Topeka Gov. Sam Brownback on Friday said that federal officials have given Kansas the go-ahead to implement the state's new Medicaid system known as KanCare on Jan. 1.
Under KanCare, nearly 400,000 Kansans will have their health care administered by for-profit managed care companies.
Brownback vowed that the new system will provide better health care more efficiently and reduce costs to taxpayers. Medicaid, funded through federal and state dollars, costs about $2.9 billion annually in Kansas.
"Instead of cutting services, cutting providers, we're adding. This is the way forward. You are going to see a lot of states doing this," he said.
But the proposal, which has been in the works for nearly two years, has its detractors.
Ernie Kutzley, advocacy director for AARP-Kansas, said he feared KanCare "could really harm the quality of care for seniors."
AARP and several organizations had asked for delays in implementation, saying that Brownback's timeline was too aggressive.
Kutzley also said given the state's precarious fiscal situation — tax cuts signed into law this year by Brownback will produce a $328 million budget shortfall next year — this wasn't the time to overhaul Medicaid.
"We really didn't think the state had the manpower and process in place to oversee this thing," he said.
"I'm disappointed," said Tom Laing, executive director of InterHab, a group of organizations that provides services to people with disabilities.
"The question will be how much oversight will the Legislature and the feds exercise to make sure that people covered by Medicaid are not harmed by this process," Laing said.
Shannon Cotsoradis, president and chief executive officer of Kansas Action for Children, agreed. "The federal government has determined today that Kansas is ready to move forward with KanCare, but what is less clear is whether children and families are ready for this transition.

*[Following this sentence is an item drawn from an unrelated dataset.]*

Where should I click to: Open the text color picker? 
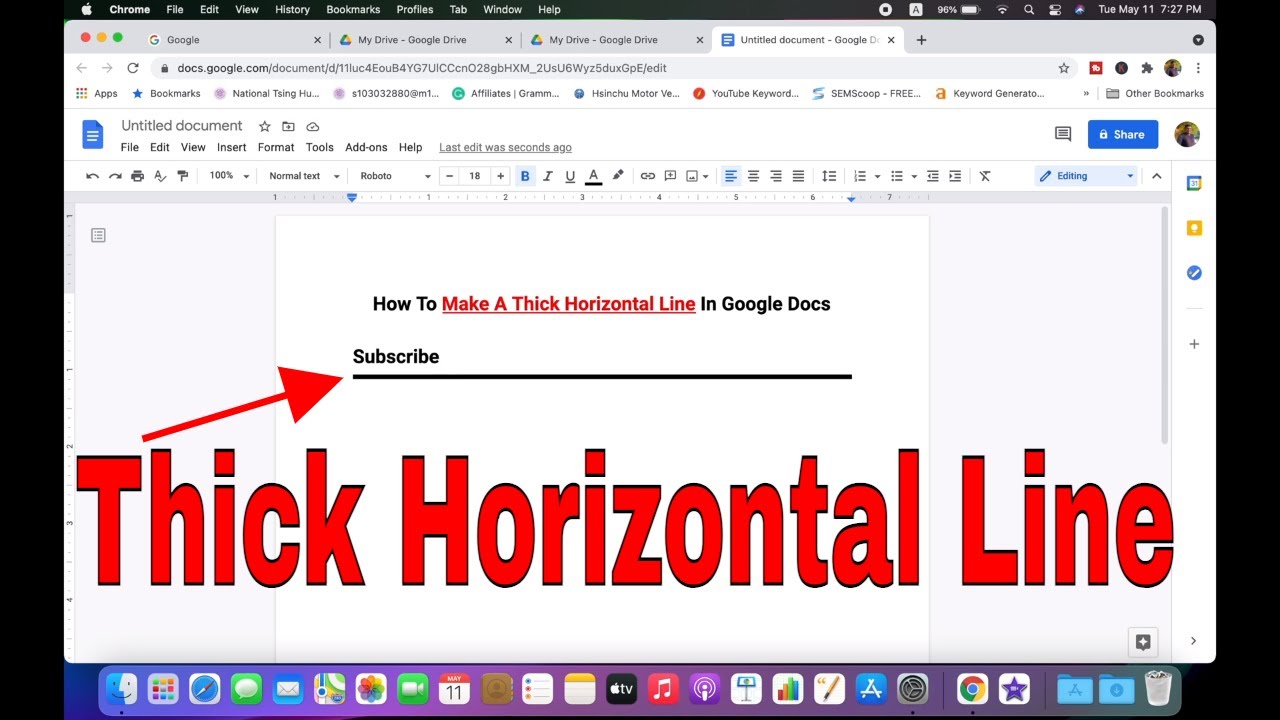[593, 176]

"As KanCare unfolds, it will be important to monitor the impact it has on children’s access to health care coverage," Cotsoradis said.
But Brownback and his health care leaders said approval of KanCare by the Centers for Medicare and Medicaid Services provides certainty for the low-income children, disabled and elderly Kansans served by Medicaid.

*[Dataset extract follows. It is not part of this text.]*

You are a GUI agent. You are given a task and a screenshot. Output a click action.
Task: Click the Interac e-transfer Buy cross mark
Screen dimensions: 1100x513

Lt. Gov. Jeff Colyer vowed "a smooth transition for Kansans on Medicaid."
Kansas Department for Aging and Disability Services Secretary Shawn Sullivan said "continuity of care" provisions have been incorporated into the contracts with the managed care organizations to provide three more months after Jan. 1 for health care providers to get into the plan. The state will also have a KanCare ombudsman and consumer telephone hotlines.
The state awarded KanCare contracts in June to subsidiaries of Amerigroup Corp., based in Virginia Beach, Va.; Centene Corp., which has its headquarters in St. Louis; and United Healthcare, based in Minneapolis.
Each Medicaid consumer has been pre-enrolled in one of the plans and members have the opportunity before April 4 to switch to a different plan, officials said. KanCare continues current health care services, and adds heart and lung transplants, bariatric surgery and adult preventative dental services.
Advocates for people with developmental disabilities opposed KanCare and Brownback agreed to wait until 2014 to bring in their long-term services.
Kansas Department of Health and Environment Secretary Robert Moser, a family physician, said KanCare will save $1 billion over five years. Moser said the new model will provide a holistic approach to caring for patients. "Basically, this is great news," he said.